How #Canadian-made robots are rooting out fraud.
#Robots at a #startup in Montreal are helping restore the legacy of world-renowned Indigenous artist Norval Morrisseau.
A sprawling investigation into forgeries of Morrisseau’s paintings that have flooded the market for decades has uncovered what investigators have called the biggest case of art fraud in Canada, and some say, possibly in the history of the world.
The estate of the late artist has turned to AI and robots to help authenticate his paintings, in hopes of providing concrete empirical evidence for Canadian courts.
The process involves robotic arms that take paintbrushes, dip them in bright paint colours and execute complex strokes on a canvass to produce copies of paintings. This may evoke fears of robots taking over the art world, but those behind the technology say the paintings are not machine-created fakes to be passed off as a real Morrisseau, but replicas to train AI models to root out fraud.

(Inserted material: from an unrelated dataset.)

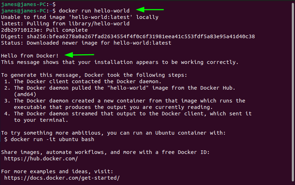Click 'latest: Pulling from library/hello-world' line
Viewport: 295px width, 185px height.
[x=65, y=24]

“The better our work gets, the better the model has to get to detect the copies,” said Acrylic Robotics CEO Chloe Ryan. “This also allows us to refine our robotic techniques.”
Ryan is a former painter now armed with a degree in mechanical engineering, who set out on a mission to shake up the art world when she co-founded Acrylic Robotics.

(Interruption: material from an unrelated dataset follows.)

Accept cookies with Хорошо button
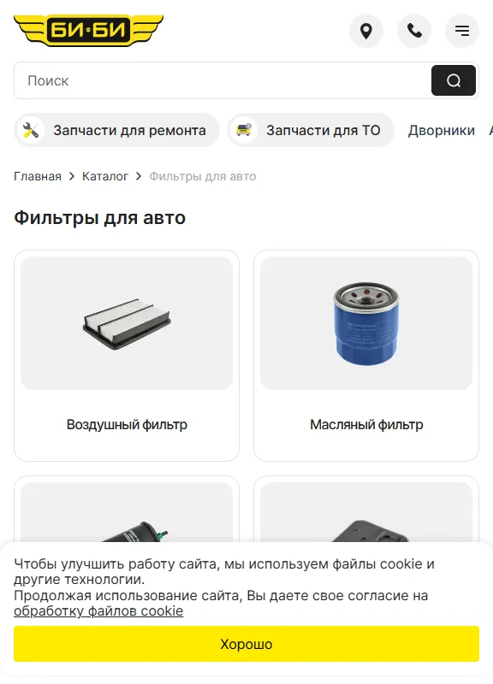The image size is (493, 684). [x=247, y=644]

“I have been painting and selling my work since I was a teenager, and I became very frustrated with how long it would take me to make a painting, and then I could sell that work of art once to one person,” they said. “I was making two dollars an hour, and I thought, ‘how can artists make a living selling their art?’”
Ryan says that led to a longer reflection on what she calls the “scarcity-driven art market.”
“The value of art is driven by how few people have access to it,” she said. “In the music or film industry, it is driven by how many people your art resonates with.”
Ryan set out to pioneer a model that would allow for the creation of copies of paintings that capture the same details as the original. She knows that is a scary proposition to some who are concerned robots could take over the work of human creativity, but she says this is based on using technology as a tool.
The model she is pitching is of artists consenting to copies of their paintings to be made, which would be clearly identified as copies, so that the human behind the art will be credited and compensated while also making their art more accessible.
“I am pioneering a new method of creation in fine art, one that is driven by how many people resonate with your work, and not one that is driven by how scarce it is,” said Ryan.
‘He made Canada look at itself’
But what caught the attention of the estate of the late Morrisseau is the technology’s potential to help in its fight against forgeries. Morrisseau, who died in 2007 at the age of 75, was a world-renowned painter known as the grandfather of contemporary Indigenous art in Canada.
“Morrisseau was pivotal in sharing Indigenous culture, opening up markets and new pathways for other Indigenous artists,” said Cory Dingle, the executive director of Morrisseau’s estate. “But he also made Canada look at itself.
“All through the residential school trauma, the land displacement and all the racism against him, his art always spoke of love and unity,” adds Dingle. “(O)f interconnectivity and interdependency, and so it is important to restore his legacy.”
Morrisseau’s pieces sell in the millions, but thousands of fraudulent works of art have flooded the market since the late 1990’s, making it difficult to authenticate and sell his paintings. The estate says reporting fakes posed a challenge in the face of Canadian laws.
Acrylic Robotics works closely with the estate to create increasingly precise copies of Morrisseau paintings, which are used to train a computer program called Norval AI that was developed three years ago by professors to detect fakes.
That program produces heat maps showing spots where a copy differs from the original. Acryclic Robotics has been going back and forth with the estate for about a year, improving copy after copy.
For Morrisseau’s estate, this is part of a crucial mission.
“Restoring his legacy means that these institutions will study him, that the museum will display him, and we will be able to share this with the world,” said Dingle, sitting in front of a rarely seen Morrisseau.
But in the process, there will be more Morrisseau copies floating around. Robotic Acrylics says it is working with the estate to ensure that there are markings in the pieces to ensure that they could never be sold as originals.
Producing precise brush strokes involves much more than a few clicks of a mouse.
“There is a robotic challenge of how do I have a robot move in the same way as a human wrist, with the same delicate strokes,” said Ryan.